INTERVIEWS, REVIEWS & RELATED ARTICLES
Musician APRIL 1987 - by Bill Flanagan
LOVE AND FRIENDSHIP, AND YOU'RE ALL INVITED
U2: THE JOSHUA TREE
Bono is the best folksinger going right now; The Joshua Tree proves it. In 1987 the local folk music is rock 'n' roll, so rather than simply play an acoustic guitar, Bono is accompanied by bass, drums and electric guitar. Rock 'n' roll bands have usually found their fire in tension and competition: instruments daring each other to top this, individuals matching talent and egos, yet how remarkable to find a great rock 'n' roll band bom of musical cooperation and unselfishness.
Adam Clayton, Larry Mullen and The Edge play like one person - the web of sound on The Joshua Tree gives equal weight to rhythm, melody and harmony, to top, middle and bottom. Just like an acoustic guitar. Much of the time the three players hold down a steady throb, and let Bono's voice add the tension and dynamics. It's less minimalism than subtlety - if Bono goes from a whisper to a wail, there's no need to start pounding and cascading behind him. And when the whole band does cut loose - as they do on Exit - it hits twice as hard.

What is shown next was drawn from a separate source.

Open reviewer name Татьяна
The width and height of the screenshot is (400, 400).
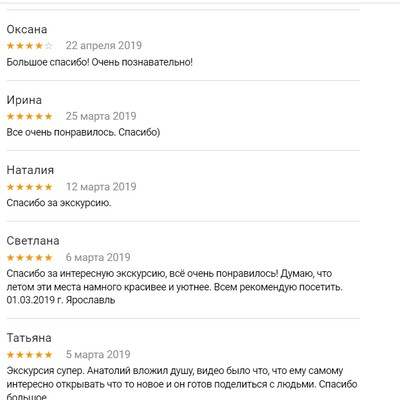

This is the group's second collaboration with Daniel Lanois and Brian Eno, and their sound is very much a continuation of 1984's The Unforgettable Fire, the same misty moodiness, the pings and pangs of Edge's guitar over sheets of drone chords. The prototypical U2 song may turn out to be 1984's Bad, which contained - as many of these songs do - both passion and gentleness, and was constructed as these are over (what sound like) triggered drums and a blanket of ringing eighth-notes. In the two and a half years since The Unforgettable Fire so many groups have copied U2 that a stylistic departure seemed likely this time, yet The Joshua Tree is more a refinement. Like Dylan and the Stones, U2 has found a musical base that can contain all sorts of songs; rather than abandon it, they are moving further inside the sound, examining its possibilities.
U2 has always proposed a world vision, and their experiences working for Amnesty International have only expanded their ability to connect the dots between different cultures, to find common ground. A lot of songs on The Joshua Tree could be loosely called "political" or "religious" but that would miss the point, just as reading U2's lyrics can distract one from the points made by Bono's voice. What is important is the sense of dignity and potency - that the world is a beautiful place, and the greatest injustice is not to cause another pain, but to deprive another of that beauty.
There's a wonderful moment here, on a song called Trip Through Your Wires, when Bono takes a raggedy harmonica solo. As a mouth organist this guy is never going to threaten Lee Oskar or Toots Thielemans, yet he blows his harp with such joy and abandon that it's hard not to be caught up in his enthusiasm. Then Edge comes in to take a guitar break. Almost any other guitarist would respond to the messy harmonica with something melodic and restrained - for the good purpose of returning the song to musical order and for the nasty purpose of showing up the sloppy harp player. But Edge follows Bono's solo with a thrashing, primitive bent-string frenzy. It's got nothing to do with good musicianship, and everything to do with love and friendship. It's a moment when real happiness jumps out of the grooves and into the room. And while it contains no evidence of planning or conscious decision, those back-toback solos are a small example of U2's "You, too" philosophy: One guy jumping around by himself is a clown - two guys jumping around together is a movement.
Sure they get too ambitious, and sometimes that looks a little silly. But U2 offers two choices - stand on the side and snicker, or climb down and join in the game. How much invitation do you need?